Deshalb begann WikiLeaks damit Dokumente aus dem Umfeld der syrischen Regierung ins Netz zu stellen. Öffentlich zugänglich. Zwei Millionen Emails. Darunter auch der Autogrammwunsch des heute 27-iährigen Kommunalpolitikers. „Es ist mein großer Wunsch, die Unterschrift Seiner Exzellenz Präsident Dr. Bashar al-Assads in die Sammlung zu integrieren.“ Er sei interessiert an Geschichte und Politik und sammele Unterschriften von „berühmten und wichtigen Politikern und Regierungschefs“. Schon sein Vater habe in den 70ern „World Leader“-Autogramme gesammelt, auch das des Präsidenten Hafez al-Assad, Bashar al-Assads Vater, sei darunter. Dieser Info fügt der Autogrammjäger ein Zwinkersmiley an.

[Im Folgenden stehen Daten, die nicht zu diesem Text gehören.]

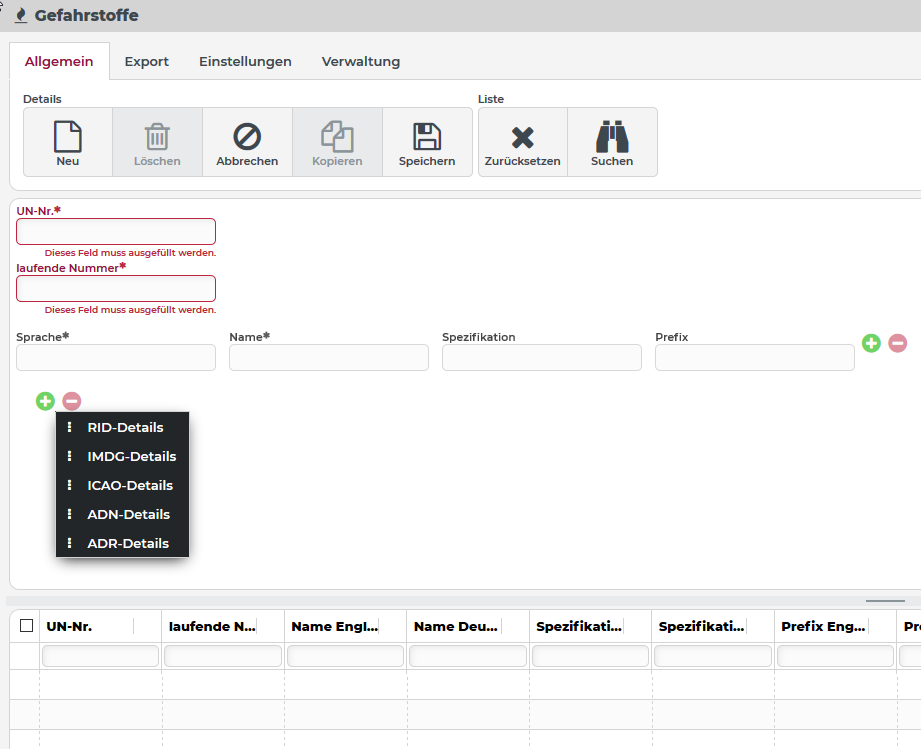Add language row with green plus beside Prefix
Image resolution: width=921 pixels, height=749 pixels.
point(871,343)
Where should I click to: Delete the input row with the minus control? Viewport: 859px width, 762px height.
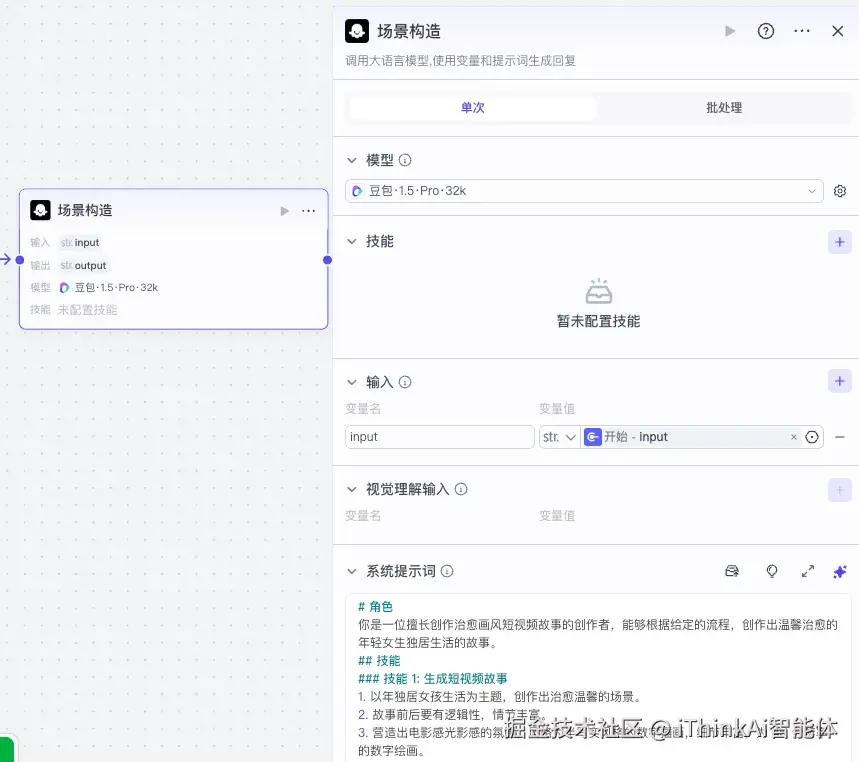pyautogui.click(x=840, y=436)
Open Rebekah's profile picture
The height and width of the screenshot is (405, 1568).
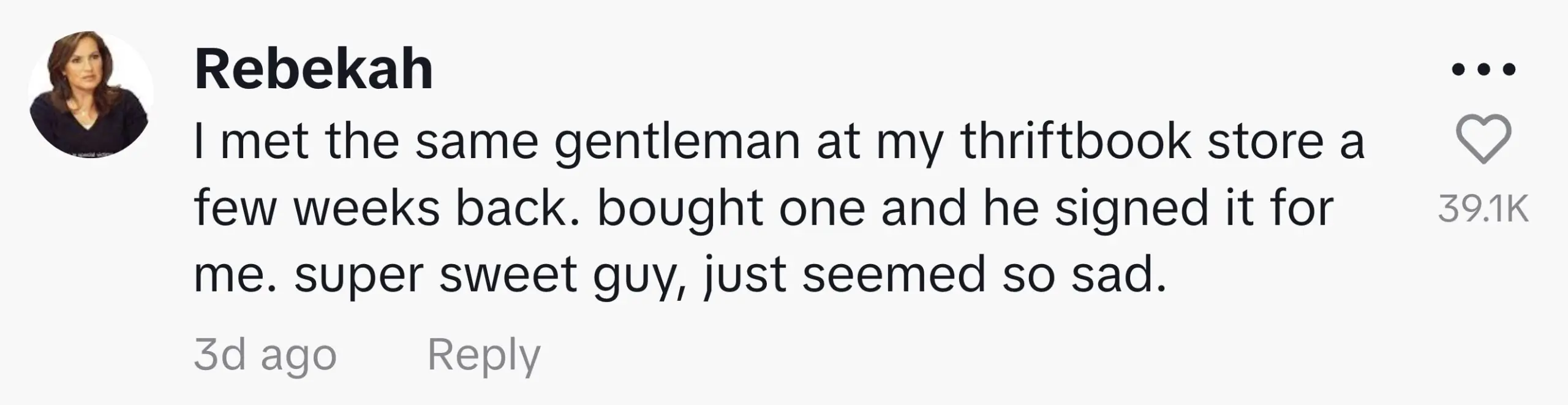coord(91,94)
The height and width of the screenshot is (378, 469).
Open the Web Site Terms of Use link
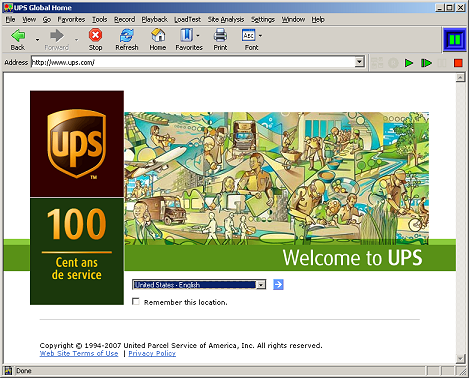click(x=79, y=353)
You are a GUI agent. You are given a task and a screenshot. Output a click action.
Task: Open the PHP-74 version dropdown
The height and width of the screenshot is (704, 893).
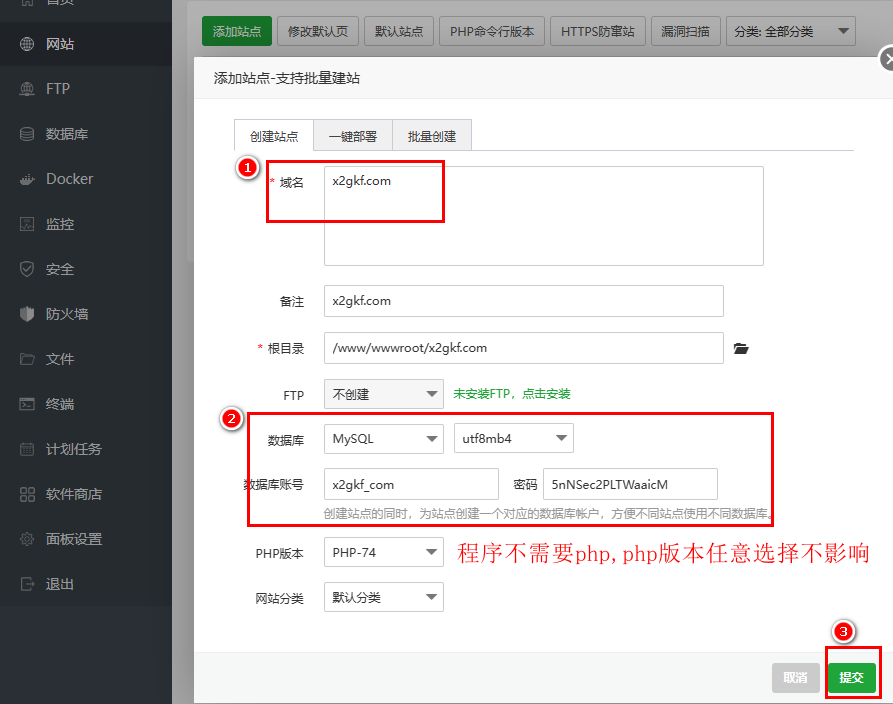point(383,551)
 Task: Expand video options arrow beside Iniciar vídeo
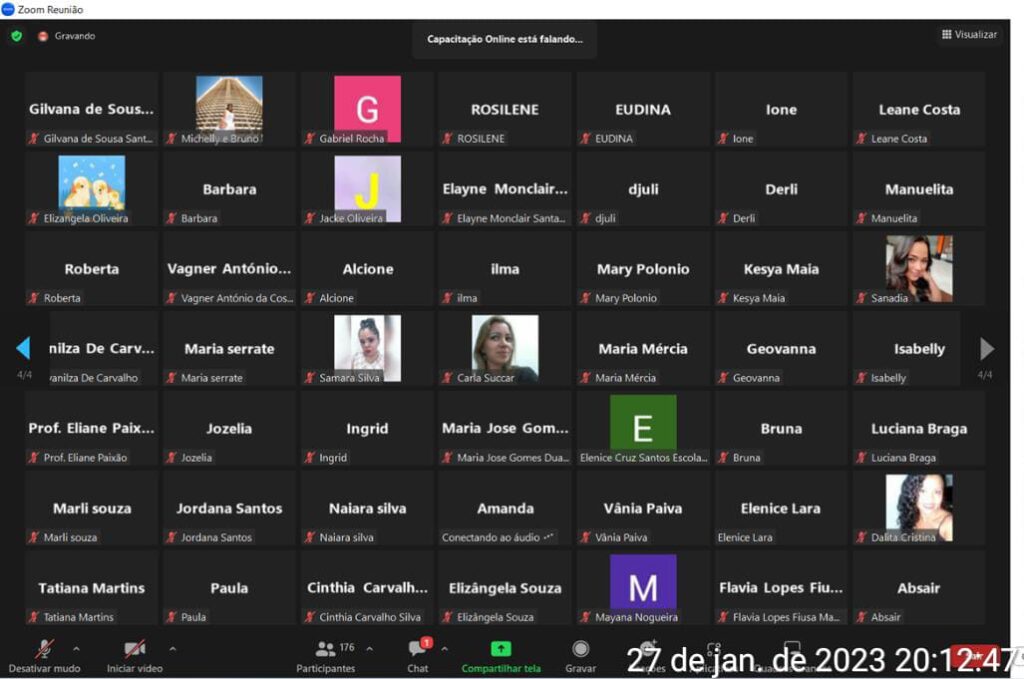tap(172, 648)
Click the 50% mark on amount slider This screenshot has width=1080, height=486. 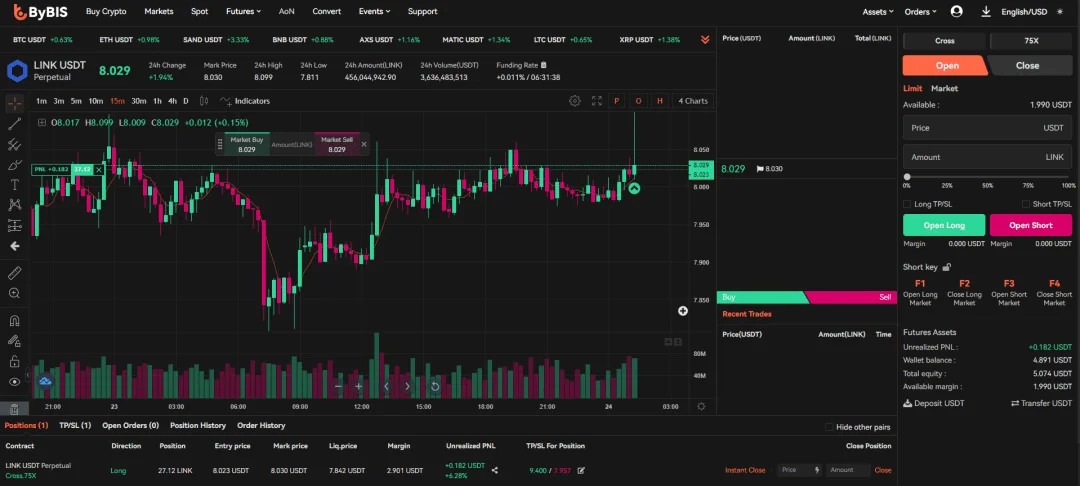click(988, 178)
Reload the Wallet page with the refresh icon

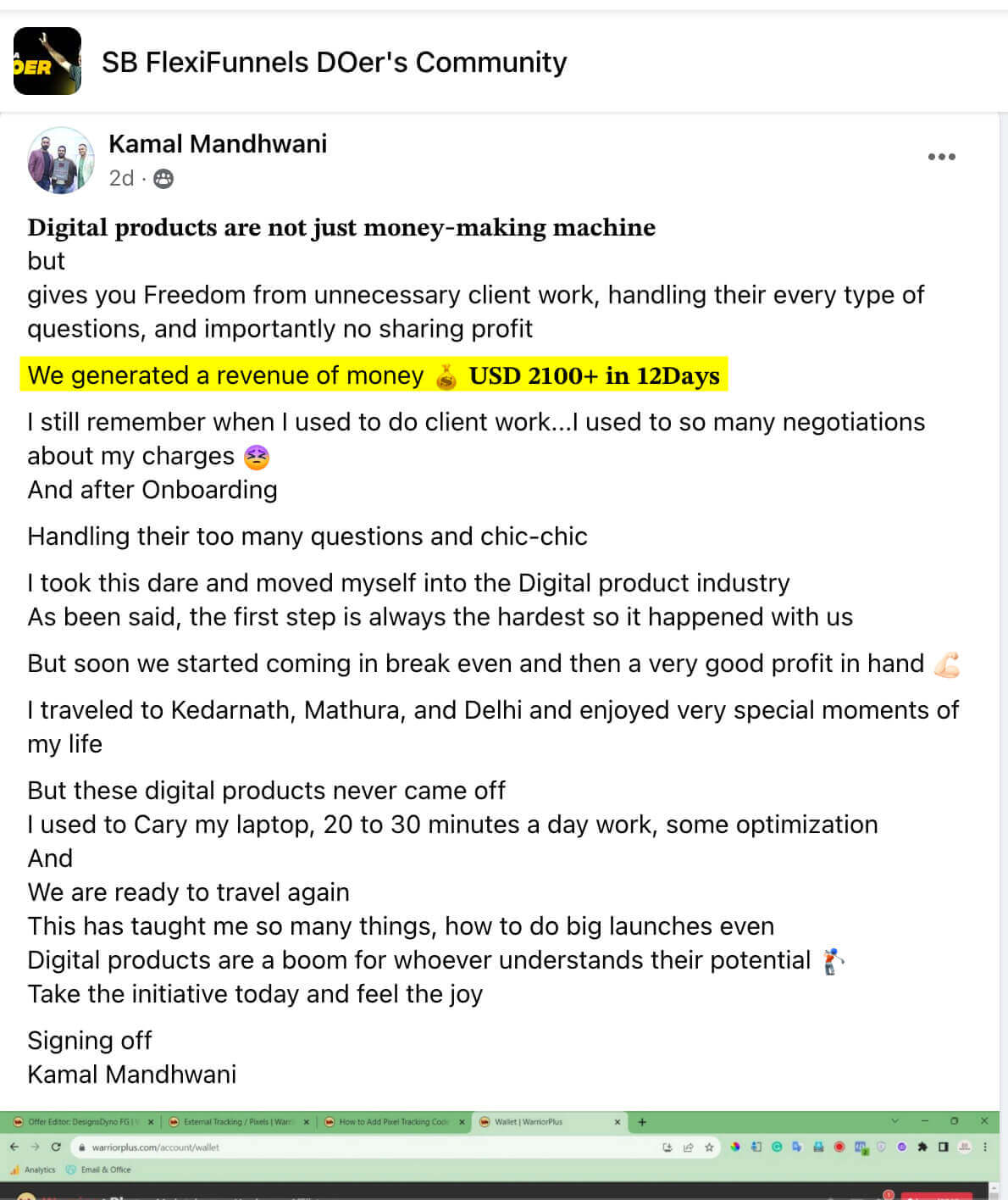(x=55, y=1147)
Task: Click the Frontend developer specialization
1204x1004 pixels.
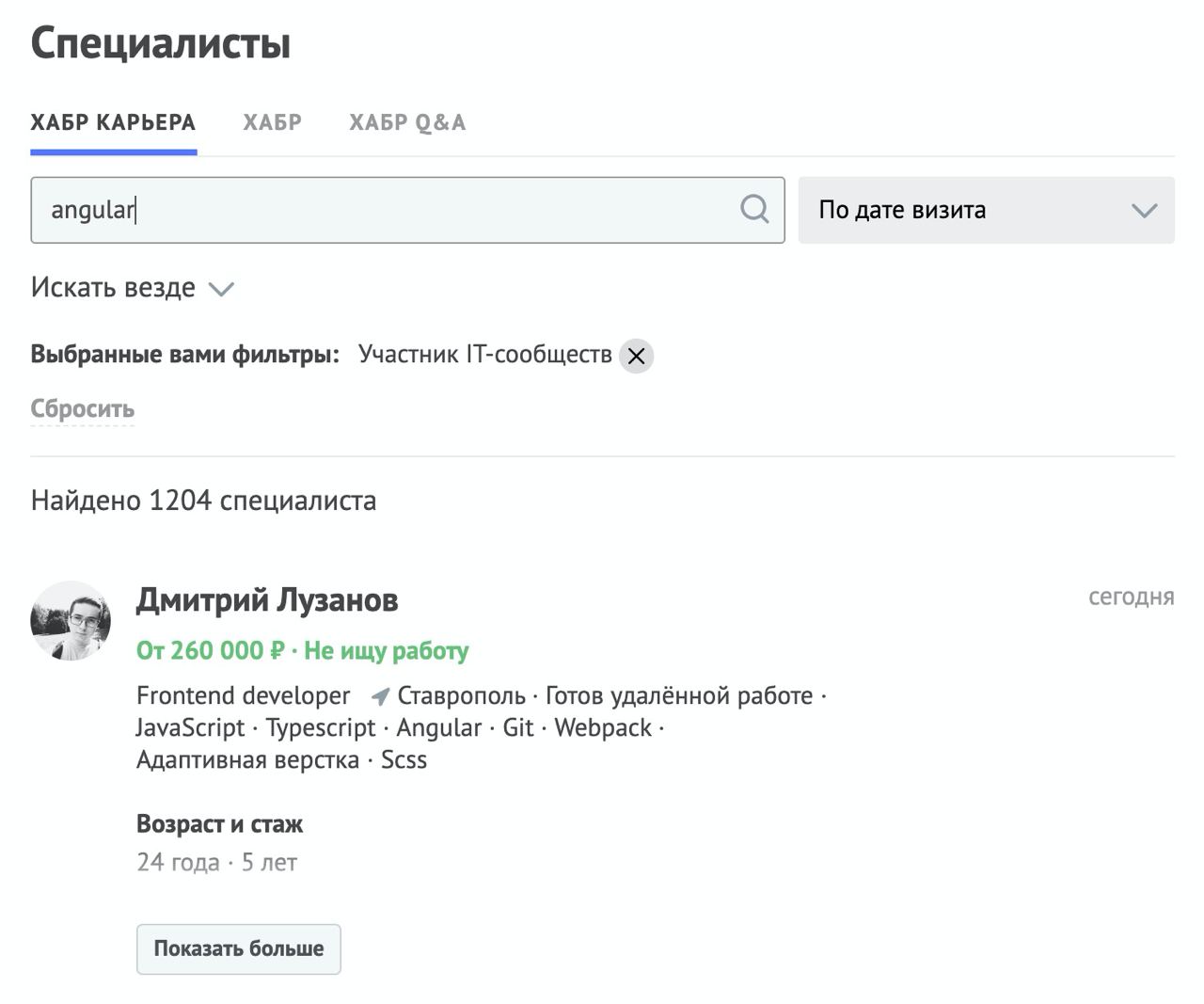Action: pyautogui.click(x=243, y=696)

Warum diese Details so schnell zu finden sind? Weil die Suchmaschine Google ihren Dienst tut. Sie sucht und findet, eben auch Dinge, die besser im Verborgenen geblieben wären, bei denen man gedacht hat, sie gelangen nicht an die Öffentlichkeit – wie eine Email. Deshalb klagte der Siegerländer gegen Google. Der Arbeit als Kommunalpolitiker sei das Suchergebnis nicht zuträglich, sagte Richter Dirk Kienitz am Montag nach der Verhandlung zu den Beweggründen.

Parteien einigen sich mit Vergleich

Für Google-Deutschland reisten eine Anwältin und ein Jurist aus dem Justiziariat aus Hamburg an. Der Siegerländer ließ sich von Gregor Theado aus Saarbrücken vertreten. Die Parteien einigten sich auf einen Vergleich. Google wird die Links zu Autogrammwünschen an Assad nicht mehr anzeigen.

Zunächst hatte Google geltend gemacht, die Ergebnisse nicht löschen zu können. Eine Haltung, die Richter Kienitz nicht gefiel. Beim Gütetermin verwies der Richter zudem auf ein Urteil des Europäischen Gerichtshofes aus dem Sommer 2014, das den Bürgern auch im Internet ein „Recht auf Vergessen“ zugesteht. Die Google-Anwälte bezeichneten den Fall als „schwierigen Grenzfall“, stimmten dem Vergleich aber zu. Die Suchergebnisse sollen nicht mehr angezeigt werden. Dafür verzichtete der Kläger auf die Forderung, Google müsse automatisch reagieren, wenn seine Autogramm-Mails erneut auf anderen Internet-Seiten auftauchen. Innerhalb von zwei Wochen muss noch die Google-Zentrale aus den USA dem Vergleich zustimmen. Erst dann wird auch das Suchergebnis gelöscht. In den Dokumenten von WikiLeaks werden sie freilich weiterhin im Netz zu finden sein.

Trotz mehrerer Mails hat der 27-Jährige das Autogramm übrigens nie bekommen – Assads Assistent war hingegen vielmehr daran interessiert, wie der Siegerländer an seine Email-Adresse gelangt ist. Vermutlich per Google.